Historic Significance:
Architecture/Engineering
Architect, builder, or engineer:
multiple
Architectural Style:
Beaux Arts
Area of Significance:
Art, Architecture, Community Planning And Development
Period of Significance:
1925-1949, 1900-1924
Historic Function:
Education, Government, Landscape
Historic Sub-function:
City Hall, Courthouse, Government Office, Library, Park, Post Office, Street Furniture/Object
Current Function:
Education, Government, Landscape
Current Sub-function:
City Hall, Courthouse, Government Office, Library, Park, Street Furniture/Object
The Cleveland Mall, listed on the National Register of Historic Places in 1975, represents one of the most fully realized visions of the City Beautiful movement in the United States. Conceived under the landmark 1903 Group Plan, the Mall is a monumental public park and civic center complex located in downtown Cleveland, Ohio. Designed by a distinguished commission consisting of legendary urban planner Daniel Burnham, John Carrre, and Arnold Brunner, the T-shaped public space is flanked by a cohesive ensemble of grand neoclassical civic buildings. These include the Cuyahoga County Courthouse, Cleveland City Hall, the Federal Building, the Cleveland Public Library, the Board of Education Building, and the Cleveland Public Auditorium. The symmetry and scale of these Beaux-Arts structures, unified by a shared cornice line and classical detailing, enclose a sprawling landscaped lawn that serves as the city's civic heart, anchored by the poignant War Memorial Fountain.

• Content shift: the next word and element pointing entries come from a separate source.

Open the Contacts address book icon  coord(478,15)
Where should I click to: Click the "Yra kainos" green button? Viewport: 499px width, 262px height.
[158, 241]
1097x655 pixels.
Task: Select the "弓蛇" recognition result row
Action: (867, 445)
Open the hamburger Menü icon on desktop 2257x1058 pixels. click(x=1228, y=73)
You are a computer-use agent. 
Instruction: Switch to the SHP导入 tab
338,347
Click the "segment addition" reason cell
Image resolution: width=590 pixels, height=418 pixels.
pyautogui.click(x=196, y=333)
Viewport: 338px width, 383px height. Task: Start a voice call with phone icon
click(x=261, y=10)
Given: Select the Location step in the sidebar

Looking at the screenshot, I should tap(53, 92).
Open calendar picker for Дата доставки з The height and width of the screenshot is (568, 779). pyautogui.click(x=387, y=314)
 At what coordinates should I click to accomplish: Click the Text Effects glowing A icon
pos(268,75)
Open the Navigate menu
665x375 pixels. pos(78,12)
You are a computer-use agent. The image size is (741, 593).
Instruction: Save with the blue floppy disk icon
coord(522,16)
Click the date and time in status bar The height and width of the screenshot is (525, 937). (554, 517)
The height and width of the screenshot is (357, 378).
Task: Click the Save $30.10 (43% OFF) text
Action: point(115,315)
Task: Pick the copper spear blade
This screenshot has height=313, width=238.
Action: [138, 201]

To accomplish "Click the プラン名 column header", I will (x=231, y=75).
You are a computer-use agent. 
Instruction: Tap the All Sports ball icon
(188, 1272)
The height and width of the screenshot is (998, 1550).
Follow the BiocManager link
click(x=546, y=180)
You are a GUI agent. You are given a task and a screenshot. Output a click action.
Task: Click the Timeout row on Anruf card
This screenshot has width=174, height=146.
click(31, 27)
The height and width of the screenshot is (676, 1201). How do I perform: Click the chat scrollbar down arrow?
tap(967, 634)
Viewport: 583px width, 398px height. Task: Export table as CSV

Historically and architecturally significant, the Cleveland Mall is a premier testament to early 20th-century urban planning and the Progressive Era's belief that grand, harmonious civic architecture could inspire civic virtue and social order. Unlike many other American cities whose ambitious City Beautiful proposals remained largely on paper, Cleveland successfully executed its monumental vision over several decades, creating an enduring legacy of public space. The Mall represents a pivotal moment in American municipal history when landscape architecture, monumental sculpture, and neoclassical design were seamlessly integrated to define a city's identity, establishing a national model for comprehensive urban planning that remains a vital civic hub today.